In the seconds, hours, and days after my son’s birth, I was shaken and worried when my feelings for him felt purely instinctual. He was my son, but only in a biological sense. I knew absolutely nothing about this gorgeous little creature that somehow belonged to me. I felt crippling shame that I couldn’t truthfully say, even though I desperately loved him, that  I liked him. I didn’t know him, how could I know if I liked him! And what kind of mother doesn’t like her new baby. I felt certain of the answer: a terrible mother.

The shape of my pre-existing anxiety disorder had changed dramatically and was now monstrous and unfamiliar to me. I was running on little else besides panic and instinct. Every day, my mind was filled with horrifying intrusive thoughts that appeared unexpectedly and drowned me in panic. I was absolutely tormented inside my own mind. It was sickening to feel detached from my newborn son and also utterly compelled to protect him from the harm that I was certain was coming for him. These conflicting feelings were tearing me apart, and the anxiety I felt was overwhelming.

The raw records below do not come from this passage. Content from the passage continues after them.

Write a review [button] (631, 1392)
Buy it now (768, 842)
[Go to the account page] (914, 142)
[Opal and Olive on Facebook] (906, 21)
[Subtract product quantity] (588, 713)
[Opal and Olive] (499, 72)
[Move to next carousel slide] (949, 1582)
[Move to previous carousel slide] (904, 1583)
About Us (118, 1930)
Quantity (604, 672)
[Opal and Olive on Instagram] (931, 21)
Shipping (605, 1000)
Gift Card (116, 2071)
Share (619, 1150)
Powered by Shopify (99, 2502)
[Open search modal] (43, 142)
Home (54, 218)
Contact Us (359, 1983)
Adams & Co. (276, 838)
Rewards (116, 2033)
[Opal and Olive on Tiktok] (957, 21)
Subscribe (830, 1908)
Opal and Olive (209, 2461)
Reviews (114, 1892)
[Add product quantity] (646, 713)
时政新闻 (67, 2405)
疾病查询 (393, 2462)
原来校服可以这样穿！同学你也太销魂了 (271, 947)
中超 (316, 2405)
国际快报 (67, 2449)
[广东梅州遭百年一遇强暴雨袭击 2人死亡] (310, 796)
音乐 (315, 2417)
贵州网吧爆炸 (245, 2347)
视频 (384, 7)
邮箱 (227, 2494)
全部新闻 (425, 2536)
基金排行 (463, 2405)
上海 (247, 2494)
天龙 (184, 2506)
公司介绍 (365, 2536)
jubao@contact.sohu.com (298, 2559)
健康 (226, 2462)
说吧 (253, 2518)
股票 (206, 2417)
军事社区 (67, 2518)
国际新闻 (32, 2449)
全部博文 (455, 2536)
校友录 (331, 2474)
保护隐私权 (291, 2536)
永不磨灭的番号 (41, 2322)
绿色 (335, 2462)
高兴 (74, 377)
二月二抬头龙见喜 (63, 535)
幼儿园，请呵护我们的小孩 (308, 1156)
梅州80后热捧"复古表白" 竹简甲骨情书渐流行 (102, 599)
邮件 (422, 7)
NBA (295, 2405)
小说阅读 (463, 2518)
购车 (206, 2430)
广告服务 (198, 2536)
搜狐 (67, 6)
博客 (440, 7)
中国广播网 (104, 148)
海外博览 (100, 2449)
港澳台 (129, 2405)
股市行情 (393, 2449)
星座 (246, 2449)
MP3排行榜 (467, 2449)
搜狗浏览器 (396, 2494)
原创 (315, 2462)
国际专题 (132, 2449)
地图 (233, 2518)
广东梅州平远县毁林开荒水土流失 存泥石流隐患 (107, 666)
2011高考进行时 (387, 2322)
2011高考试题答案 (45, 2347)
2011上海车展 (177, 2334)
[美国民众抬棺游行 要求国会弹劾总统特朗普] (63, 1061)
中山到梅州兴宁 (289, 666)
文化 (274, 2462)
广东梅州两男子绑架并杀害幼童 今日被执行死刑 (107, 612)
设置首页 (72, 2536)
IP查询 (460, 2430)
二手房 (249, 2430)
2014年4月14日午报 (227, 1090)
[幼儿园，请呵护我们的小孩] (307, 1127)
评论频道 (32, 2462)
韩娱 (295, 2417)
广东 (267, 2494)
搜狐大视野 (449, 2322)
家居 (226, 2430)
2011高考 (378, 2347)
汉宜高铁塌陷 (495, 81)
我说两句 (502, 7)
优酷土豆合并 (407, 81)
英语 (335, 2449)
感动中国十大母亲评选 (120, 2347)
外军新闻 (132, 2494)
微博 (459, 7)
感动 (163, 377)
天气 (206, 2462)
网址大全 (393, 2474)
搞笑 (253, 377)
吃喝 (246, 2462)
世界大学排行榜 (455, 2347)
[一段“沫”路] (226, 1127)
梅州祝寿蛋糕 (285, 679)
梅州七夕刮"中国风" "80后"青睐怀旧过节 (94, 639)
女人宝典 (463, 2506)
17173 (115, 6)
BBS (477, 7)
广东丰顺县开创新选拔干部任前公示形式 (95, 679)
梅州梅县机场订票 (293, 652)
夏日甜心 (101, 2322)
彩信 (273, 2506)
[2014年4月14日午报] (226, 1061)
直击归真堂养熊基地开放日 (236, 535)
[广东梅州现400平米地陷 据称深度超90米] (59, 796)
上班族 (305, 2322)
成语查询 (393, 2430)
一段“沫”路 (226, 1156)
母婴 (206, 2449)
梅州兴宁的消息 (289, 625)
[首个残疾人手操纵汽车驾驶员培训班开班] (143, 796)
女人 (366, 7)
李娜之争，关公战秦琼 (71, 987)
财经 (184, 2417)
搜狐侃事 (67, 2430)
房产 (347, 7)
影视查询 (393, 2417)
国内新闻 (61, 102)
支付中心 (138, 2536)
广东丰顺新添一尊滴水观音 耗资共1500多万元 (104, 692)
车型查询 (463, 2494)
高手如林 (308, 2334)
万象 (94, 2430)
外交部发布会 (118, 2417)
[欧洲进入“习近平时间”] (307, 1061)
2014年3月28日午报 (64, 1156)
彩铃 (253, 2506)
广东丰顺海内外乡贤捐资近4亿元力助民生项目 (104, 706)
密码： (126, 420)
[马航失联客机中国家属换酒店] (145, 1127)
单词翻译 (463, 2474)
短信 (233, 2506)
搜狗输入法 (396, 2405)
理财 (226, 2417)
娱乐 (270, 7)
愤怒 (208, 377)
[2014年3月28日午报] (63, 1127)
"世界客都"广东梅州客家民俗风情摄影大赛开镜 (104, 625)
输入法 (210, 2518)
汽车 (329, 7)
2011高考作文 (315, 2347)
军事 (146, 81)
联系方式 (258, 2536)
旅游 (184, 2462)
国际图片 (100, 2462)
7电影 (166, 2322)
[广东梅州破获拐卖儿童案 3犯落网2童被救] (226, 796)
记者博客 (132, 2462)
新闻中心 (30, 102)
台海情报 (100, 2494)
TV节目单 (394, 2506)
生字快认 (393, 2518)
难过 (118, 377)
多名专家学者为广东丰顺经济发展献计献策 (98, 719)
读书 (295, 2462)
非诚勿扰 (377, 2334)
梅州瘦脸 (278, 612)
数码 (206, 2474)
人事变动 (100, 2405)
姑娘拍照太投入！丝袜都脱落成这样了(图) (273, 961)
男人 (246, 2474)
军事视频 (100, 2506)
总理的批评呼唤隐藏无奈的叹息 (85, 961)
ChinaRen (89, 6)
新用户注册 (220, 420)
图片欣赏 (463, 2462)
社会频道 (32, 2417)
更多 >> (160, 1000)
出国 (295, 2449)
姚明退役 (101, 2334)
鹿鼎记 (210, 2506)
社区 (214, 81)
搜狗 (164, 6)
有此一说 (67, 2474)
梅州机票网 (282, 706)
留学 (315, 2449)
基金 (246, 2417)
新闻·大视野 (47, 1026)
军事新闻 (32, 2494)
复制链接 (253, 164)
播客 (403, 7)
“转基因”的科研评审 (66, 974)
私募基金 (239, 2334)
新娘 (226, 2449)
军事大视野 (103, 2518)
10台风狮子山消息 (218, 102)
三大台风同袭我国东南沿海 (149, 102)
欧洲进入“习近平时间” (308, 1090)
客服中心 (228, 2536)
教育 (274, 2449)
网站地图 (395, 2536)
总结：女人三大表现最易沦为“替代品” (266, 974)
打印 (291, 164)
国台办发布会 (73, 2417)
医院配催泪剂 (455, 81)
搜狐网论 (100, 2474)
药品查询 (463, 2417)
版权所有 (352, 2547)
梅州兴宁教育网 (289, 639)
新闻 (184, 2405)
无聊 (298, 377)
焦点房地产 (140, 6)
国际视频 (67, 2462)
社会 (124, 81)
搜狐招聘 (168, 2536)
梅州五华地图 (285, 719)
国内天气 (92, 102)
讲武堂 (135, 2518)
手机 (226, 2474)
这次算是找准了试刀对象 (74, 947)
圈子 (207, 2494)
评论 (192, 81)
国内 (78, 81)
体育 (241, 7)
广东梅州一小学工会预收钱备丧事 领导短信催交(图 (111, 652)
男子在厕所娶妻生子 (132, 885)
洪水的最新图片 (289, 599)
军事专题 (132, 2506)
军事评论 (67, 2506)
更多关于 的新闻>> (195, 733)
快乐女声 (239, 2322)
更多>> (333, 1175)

When I came out of the darkness and  was able to enjoy my life and my son, I realized something so incredibly obvious. At what other time in your life are you expected to love someone you’ve never met the instant that you meet them—and if you don’t, you are wide open to public ridicule? The answer: never. This is never expected for anyone except for new mothers, most often imposed by mothers themselves. I’ve learned to honour the difficulty of the newborn stage, to feel safe when I say it definitely wasn’t my favourite phase. But my son, despite this understanding, he has always been my favourite. I learned to make that distinction between loving him and not loving the job, which is something I heard at one of my support group meetings and something I’ll never forget. My love for him was never in question.

He isn’t a stranger anymore. He grew into his personality and we connected on a deeply intimate level. He is dexterous and curious, determined and affectionate. He wants me to hold his hand as he eats dinner, if he thinks I’m sad. He plays with his long eyelashes as he’s falling asleep, and his eyes glitter just as he’s about to do something he shouldn’t.

And I don’t just love him like crazy; I now know that there is no one I will like more in my whole life.